**Data for this exercise**:
_ _ _ _
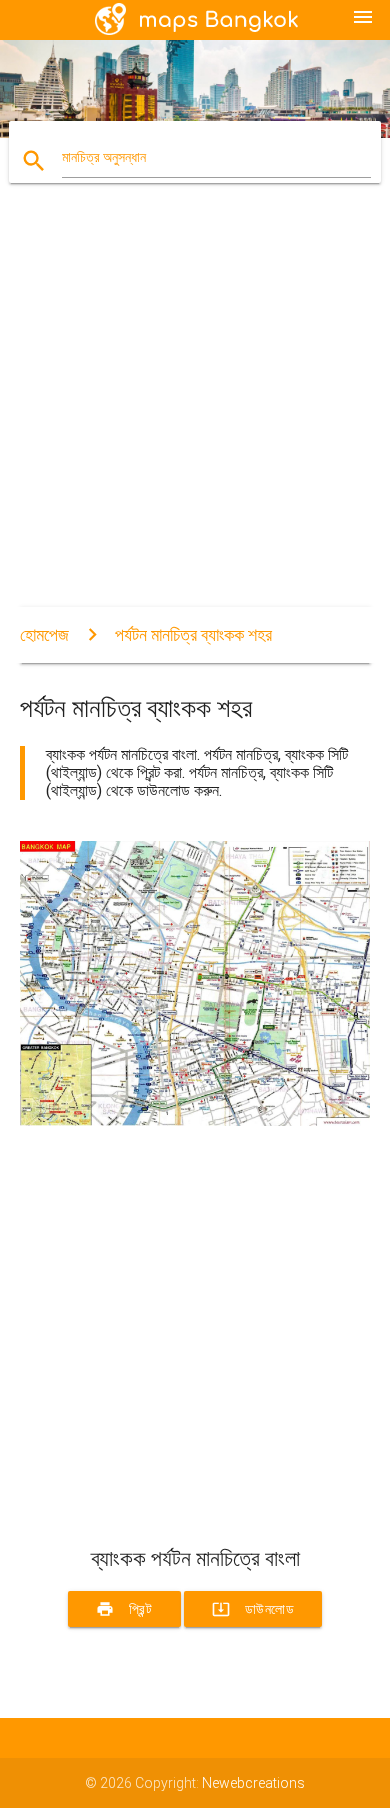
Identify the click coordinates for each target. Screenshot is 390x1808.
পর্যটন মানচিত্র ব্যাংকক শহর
_ _ _ _
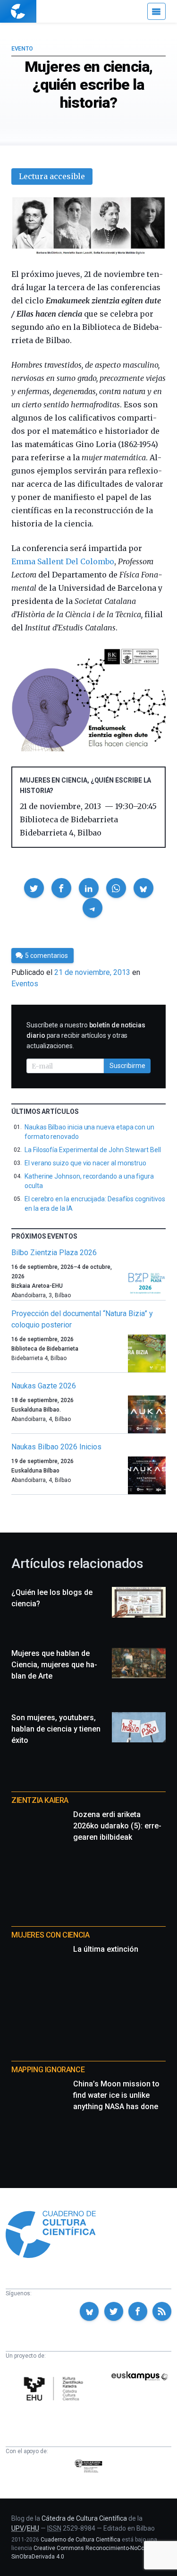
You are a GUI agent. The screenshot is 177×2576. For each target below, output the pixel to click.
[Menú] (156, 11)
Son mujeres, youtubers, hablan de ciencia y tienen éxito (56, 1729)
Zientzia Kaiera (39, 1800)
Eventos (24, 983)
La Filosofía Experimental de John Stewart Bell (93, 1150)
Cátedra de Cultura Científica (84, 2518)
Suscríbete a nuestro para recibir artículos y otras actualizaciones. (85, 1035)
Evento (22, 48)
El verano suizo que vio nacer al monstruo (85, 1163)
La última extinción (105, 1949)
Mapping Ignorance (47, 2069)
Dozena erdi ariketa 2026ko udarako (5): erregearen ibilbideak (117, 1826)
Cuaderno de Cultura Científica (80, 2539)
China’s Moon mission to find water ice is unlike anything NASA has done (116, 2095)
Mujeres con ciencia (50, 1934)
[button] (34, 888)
_ _ _ _
**Exercise aim**: In the entries above, the lines from the one bearing "Dozena erdi ariketa" up to and including the one bearing "[button] (34, 888)" should be transcribed exactly; no other line is wanted.

**Result of the exercise**:
Dozena erdi ariketa 2026ko udarako (5): erregearen ibilbideak (117, 1826)
Cuaderno de Cultura Científica (80, 2539)
China’s Moon mission to find water ice is unlike anything NASA has done (116, 2095)
Mujeres con ciencia (50, 1934)
[button] (34, 888)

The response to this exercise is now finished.